True.  Just so you are aware of the cases I've tested, if I delete the
"pkg prefix" line, Debian-packaged packages work perfectly and so do
packages installed with pkg install -local.  If I change the paths in
/etc/octave.conf, say to /usr/local/{lib,share} instead,
Debian-packaged packages install but are no longer available in
Octave.

> I don't think we are going to change the current setup because it would
> break the support of the Octave Forge packages in Debian. So far we have
> not come up with a way of fixing your problem without breaking support
> for Octave Forge packages; but if you think about a solution, then we
> will gladly implement it.

That's fine, I understand all the different use cases and the priority
is supporting the Forge packages that Debian does ship.

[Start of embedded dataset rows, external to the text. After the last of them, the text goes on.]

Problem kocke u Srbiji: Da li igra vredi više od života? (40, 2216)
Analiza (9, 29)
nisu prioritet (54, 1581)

I'm a Debian user but also an Octave developer, I'm aware I'm not the
average user.  However I still think it's a valid goal to at some
point support both Debian-packaged Forge packages and
local/user-installed packages.  Especially since Octave explicitly has
global and local package installation modes.

I see it the same way as emacs, python, ruby, name your favorite tool,
where Debian has packaged a lot of good extensions / libraries, but
also has in place the configuration for site admins and/or users to
install whatever they want outside of the Debian packaging system.